Chopin wrote very many patriotic works related to dances, including "7 Polonaises", "14 Waltzes" and "17 Mazurkas". He also wrote a quite famous Tarantelle, but this is actually a Spanish folk dance. At the start of the nineteenth century is was fashionable to write an "Ecossaise" (Scottish). There are examples by Beethoven and Chopin. In Spain, the dances tended to be named after regions. So we have Albeniz's "Asturias" and Sanz's "Canarios". Turina wrote a "Fandanguilla". Schubert wrote two collections; -"12 Deutsche Tanze" D790, and "16 Deutsche Tanze" D783. Most of these works were composed in the style of folk dances rather that being real folk music. In the case of Bizet's "L'Arlisienne", he seems to have used tunes that he heard being played by folk dancers.
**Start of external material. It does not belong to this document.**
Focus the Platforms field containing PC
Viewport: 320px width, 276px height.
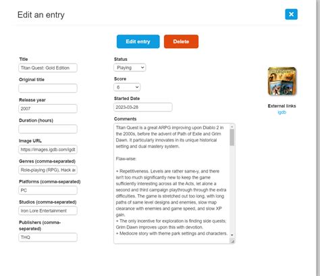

Liszt's "Hungarian Rhapsodies" use the popular gypsy technique of starting slowly and building up to a fast climax. It is easy to imagine the high kicks and spinning couples that must have accompanied this style of dancing.
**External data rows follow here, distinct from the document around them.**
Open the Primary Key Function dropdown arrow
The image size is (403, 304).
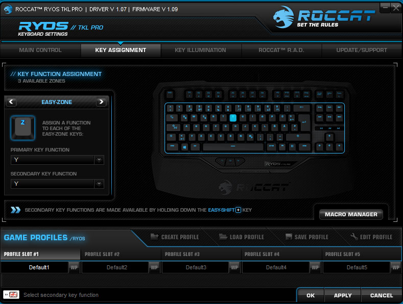99,160
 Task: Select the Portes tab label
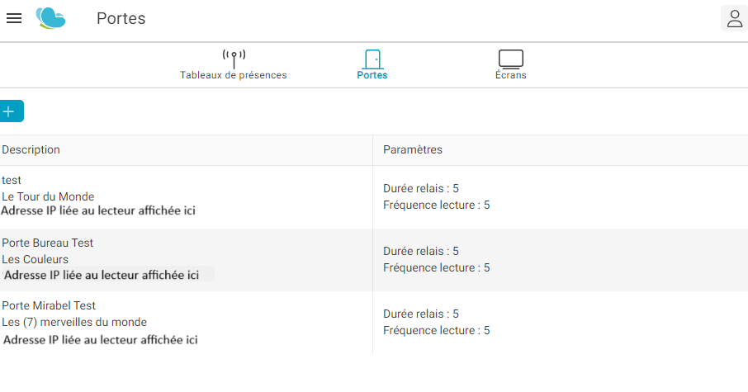pyautogui.click(x=372, y=75)
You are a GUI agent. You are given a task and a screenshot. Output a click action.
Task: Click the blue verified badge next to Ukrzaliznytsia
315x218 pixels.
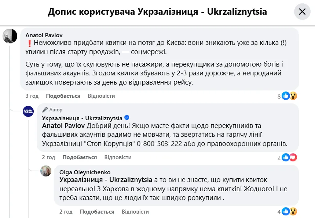click(x=127, y=118)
Maypole dancing occurs in Herold's ballet "La Fille Mal Gardée". A kind of generic country dance is presented in Delibes "Coppelia". Tchaikovsky's ballets contain an assortment of dances. Some, such as the trepaks, mazurkas and czardas are authentic-sounding dances, but "Arab dance" and "Chinese dance" are more or less made-up mood music.

Ravel and after

Ravel's "Bolero" is one of the most popular of all pieces of classical music. Excluding Tchaikovsky's music, Khachaturian's "Sabre Dance" from "Gayaneh" is one of the most famous folk dances originating in a ballet. The dulcimer is a folk instrument rarely heard in the concert hall. Kodaly's "Hary Janos" is a rare example. Somewhat disappointingly, the opera "Schwanda the Bagpiper" does not contain any bagpipe music, but Irish composer Shaun Davey wrote 3 concert pieces that use the instrument. For a Latin flavour, Leonard Bernstein used castanettes in his "Cuban Overture". So did Bizet in the "Habanera" in "Carmen". It is well-known that Elgar wrote patriotic marches. Not so-well known is the fact that he wrote "3 Bavarian Dances".
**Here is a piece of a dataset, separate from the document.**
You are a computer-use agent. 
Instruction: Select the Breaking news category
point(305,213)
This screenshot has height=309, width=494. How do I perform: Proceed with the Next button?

Dances by Afro-America people were neglected by western composers until the second half of the twentieth century. Much earlier, Scott Joplin attempted to wrote operas based on ragtime, but it wasn't until the 1970s that a ballet was written - "Elite Syncopations" - using his compositions. Another neglected style - American folk dance - did not get the symphonic treatment until Copland's ballet "Rodeo". Percy Grainger's "Shepherd's Hey" is possibly the most popular classical piece of music that is based on Morris dancing. Respighi's "Ancient Airs and Dances" were a somewhat fanciful attempt to recreate early Italian courtly dances.

Folk songs

Beethoven took many genuine British folk songs, are arranged them for voice and keyboard. Tchaikovsky wrote "50 Russian Folk Songs" arranged for solo piano. Christmas Carols were arranged for choir and orchestra by Charpentier (in France) and Vaughan Williams (in England). Schubert's song "Erlkonig" sounds as if was originally a supernatural folk song, like those from the Child's collection. Indeed, Schubert's style of lieder-writing is so like folk song that the word "Schubertian" has been coined to mean a melodic song that goes straight to the heart, like a folk-song.

Operas with folk tunes

The ballad opera "The Beggar's Opera" by John Gay uses several folk tunes, as does Offenbach's "Orpheus in the Underworld". Holst's "At The Boar's Head" is said to have been inspired by English folk songs. Popular tales have been turned into ballets, operas and symphonic poems. The most famous are "Scheherazade" (Tales from 1001 Arabian Nights) by Rimsky-Korsakov, "Sleeping Beauty" and "Swan Lake" by Tchaikovsky and "Hansel and Gretel" by Humperdinck. A German audience is familiar with the folk-tale "Till Eulenspiegel" (Richard Strauss). The Austrian collection of fairy stories "Des Knaben Wunderhorn" was converted into a song-cycle my Mahler. Sibelius' "Kullervo" is a similar rearranging of Scandinavian myths.